SHORT TASK 1: From the Asterisk mailing-list message, return the passage between "The * boxes" and "Quick answer, yes.", inclusive, copied exactly.

QUOTED TEXT:
>> BEGIN

2007-03-09 Thread David Ruggles
What kind of hardware are you using in your setup?

I'm using dell GX150 PIII 1G 512M, because I can get them in quantity and
the parts are easily interchangeable

Thanks,

David Ruggles
CCNA MCSE (NT) CNA A+
Network EngineerSafe Data, Inc.
(910) 285-7200  [EMAIL PROTECTED]



-Original Message-
From: [EMAIL PROTECTED]
[mailto:[EMAIL PROTECTED] On Behalf Of Steve Edwards
Sent: Thursday, March 08, 2007 6:21 PM
To: Asterisk Users Mailing List - Non-Commercial Discussion
Subject: Re: [asterisk-users] Call load balancing


On Thu, 8 Mar 2007, David Ruggles wrote:

 I've got a system I'm putting together to handle IVR calls with *

 I have one head system that terminates two PRIs. It routes the calls from
 the PRIs to * boxes using IAX I'm planning on having four or five * boxes.
 The * boxes run AGI scripts to process the IVR calls. Can I load balance
the
 routing if I have five calls each of the IVR * boxes gets two call and the
 next call would go to the system that currently has the lowest number of
 calls?

Quick answer, yes.

How is more interesting :)

First, unless your AGI's are massive or incredibly inefficient, 2 PRI's 
won't swamp your IVR boxes.

>> END

SHORT TASK 2: Retype exactly the lines of the records below between the lines holding "Click the 'Дата рождения' field label" and "tap(558, 327)", inclusive, and nothing else.

STORED ROWS:
>> BEGIN

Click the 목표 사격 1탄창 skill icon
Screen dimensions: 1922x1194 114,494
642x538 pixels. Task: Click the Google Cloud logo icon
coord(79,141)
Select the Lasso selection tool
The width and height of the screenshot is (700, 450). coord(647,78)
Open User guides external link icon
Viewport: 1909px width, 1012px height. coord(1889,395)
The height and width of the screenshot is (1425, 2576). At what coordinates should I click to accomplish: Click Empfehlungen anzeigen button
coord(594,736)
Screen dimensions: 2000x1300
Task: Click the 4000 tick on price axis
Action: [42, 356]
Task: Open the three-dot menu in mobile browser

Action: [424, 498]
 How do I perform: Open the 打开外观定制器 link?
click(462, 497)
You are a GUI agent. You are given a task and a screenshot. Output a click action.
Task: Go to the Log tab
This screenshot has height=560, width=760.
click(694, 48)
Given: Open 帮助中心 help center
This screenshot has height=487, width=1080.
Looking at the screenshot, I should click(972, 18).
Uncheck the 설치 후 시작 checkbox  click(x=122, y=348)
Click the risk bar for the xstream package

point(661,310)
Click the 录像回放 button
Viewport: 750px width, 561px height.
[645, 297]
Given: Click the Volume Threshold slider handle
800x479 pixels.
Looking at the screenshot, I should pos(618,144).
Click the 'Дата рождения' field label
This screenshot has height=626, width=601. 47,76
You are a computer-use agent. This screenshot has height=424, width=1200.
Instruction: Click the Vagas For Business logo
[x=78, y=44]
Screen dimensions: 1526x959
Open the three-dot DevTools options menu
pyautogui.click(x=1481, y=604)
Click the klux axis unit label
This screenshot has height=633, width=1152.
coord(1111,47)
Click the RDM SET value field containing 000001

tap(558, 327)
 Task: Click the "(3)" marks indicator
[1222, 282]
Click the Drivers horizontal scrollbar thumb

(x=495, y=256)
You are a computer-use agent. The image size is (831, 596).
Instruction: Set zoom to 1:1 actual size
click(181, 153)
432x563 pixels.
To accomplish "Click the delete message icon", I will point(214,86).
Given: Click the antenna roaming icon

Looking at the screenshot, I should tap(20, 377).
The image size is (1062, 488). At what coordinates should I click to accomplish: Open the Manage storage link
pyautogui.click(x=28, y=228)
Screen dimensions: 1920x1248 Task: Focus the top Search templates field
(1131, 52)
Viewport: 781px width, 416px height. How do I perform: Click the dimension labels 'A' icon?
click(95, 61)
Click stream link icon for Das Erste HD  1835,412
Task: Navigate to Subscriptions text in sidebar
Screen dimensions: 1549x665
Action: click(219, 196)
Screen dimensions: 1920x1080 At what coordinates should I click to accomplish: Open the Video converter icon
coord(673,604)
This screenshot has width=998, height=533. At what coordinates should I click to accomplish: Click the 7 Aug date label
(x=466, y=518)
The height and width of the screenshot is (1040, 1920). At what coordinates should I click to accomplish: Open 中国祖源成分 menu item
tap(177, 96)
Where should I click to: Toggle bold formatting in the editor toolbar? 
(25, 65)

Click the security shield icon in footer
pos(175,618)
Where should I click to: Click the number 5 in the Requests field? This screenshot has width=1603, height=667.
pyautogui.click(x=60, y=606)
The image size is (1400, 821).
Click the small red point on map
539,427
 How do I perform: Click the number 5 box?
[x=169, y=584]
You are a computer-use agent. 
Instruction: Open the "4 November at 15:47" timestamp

>> END

EXERCISE RESPONSE 1:
The * boxes run AGI scripts to process the IVR calls. Can I load balance
the
 routing if I have five calls each of the IVR * boxes gets two call and the
 next call would go to the system that currently has the lowest number of
 calls?

Quick answer, yes.

EXERCISE RESPONSE 2:
Click the 'Дата рождения' field label
This screenshot has height=626, width=601. 47,76
You are a computer-use agent. This screenshot has height=424, width=1200.
Instruction: Click the Vagas For Business logo
[x=78, y=44]
Screen dimensions: 1526x959
Open the three-dot DevTools options menu
pyautogui.click(x=1481, y=604)
Click the klux axis unit label
This screenshot has height=633, width=1152.
coord(1111,47)
Click the RDM SET value field containing 000001

tap(558, 327)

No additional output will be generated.